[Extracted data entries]

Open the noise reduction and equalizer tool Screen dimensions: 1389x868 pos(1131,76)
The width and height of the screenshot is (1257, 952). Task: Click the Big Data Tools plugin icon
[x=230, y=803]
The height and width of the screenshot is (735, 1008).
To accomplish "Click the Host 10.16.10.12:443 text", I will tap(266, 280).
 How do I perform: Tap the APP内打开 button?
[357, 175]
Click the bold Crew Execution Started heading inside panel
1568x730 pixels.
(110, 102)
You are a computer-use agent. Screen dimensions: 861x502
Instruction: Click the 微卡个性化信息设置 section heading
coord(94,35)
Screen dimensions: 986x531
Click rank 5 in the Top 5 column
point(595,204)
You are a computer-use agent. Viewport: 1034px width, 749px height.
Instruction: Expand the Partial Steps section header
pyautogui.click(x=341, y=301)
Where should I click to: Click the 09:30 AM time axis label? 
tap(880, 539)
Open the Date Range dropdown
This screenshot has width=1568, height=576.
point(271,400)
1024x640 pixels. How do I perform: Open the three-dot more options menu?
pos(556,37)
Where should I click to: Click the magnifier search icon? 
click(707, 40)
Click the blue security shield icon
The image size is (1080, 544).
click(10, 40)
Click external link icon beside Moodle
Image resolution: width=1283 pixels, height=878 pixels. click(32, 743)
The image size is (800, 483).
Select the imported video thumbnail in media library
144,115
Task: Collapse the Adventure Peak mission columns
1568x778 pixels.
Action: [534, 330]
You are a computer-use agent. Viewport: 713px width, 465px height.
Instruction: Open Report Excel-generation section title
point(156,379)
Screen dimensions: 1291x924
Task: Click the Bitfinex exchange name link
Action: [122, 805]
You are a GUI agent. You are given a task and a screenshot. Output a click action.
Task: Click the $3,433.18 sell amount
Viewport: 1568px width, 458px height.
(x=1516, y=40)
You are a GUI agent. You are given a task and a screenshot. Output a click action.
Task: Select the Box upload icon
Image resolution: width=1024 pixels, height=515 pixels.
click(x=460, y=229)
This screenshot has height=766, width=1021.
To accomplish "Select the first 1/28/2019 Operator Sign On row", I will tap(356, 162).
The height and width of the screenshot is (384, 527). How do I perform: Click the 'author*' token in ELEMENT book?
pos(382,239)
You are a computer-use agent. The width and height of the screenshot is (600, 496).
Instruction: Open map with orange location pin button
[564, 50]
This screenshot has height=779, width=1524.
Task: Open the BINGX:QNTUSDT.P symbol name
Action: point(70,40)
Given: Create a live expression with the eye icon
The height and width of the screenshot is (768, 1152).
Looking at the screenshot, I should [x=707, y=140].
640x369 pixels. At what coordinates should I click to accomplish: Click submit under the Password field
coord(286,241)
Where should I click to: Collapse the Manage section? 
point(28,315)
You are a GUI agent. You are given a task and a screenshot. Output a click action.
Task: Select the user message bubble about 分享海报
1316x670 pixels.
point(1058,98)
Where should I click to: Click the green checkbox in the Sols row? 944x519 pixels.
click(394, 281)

**Problem**
Show me every line of the entries above that holds "computer".

**Solution below**
You are a computer-use agent. Screen dimensions: 861x502
You are a computer-use agent. Viewport: 1034px width, 749px height.
You are a computer-use agent. Viewport: 713px width, 465px height.
You are a computer-use agent. The width and height of the screenshot is (600, 496).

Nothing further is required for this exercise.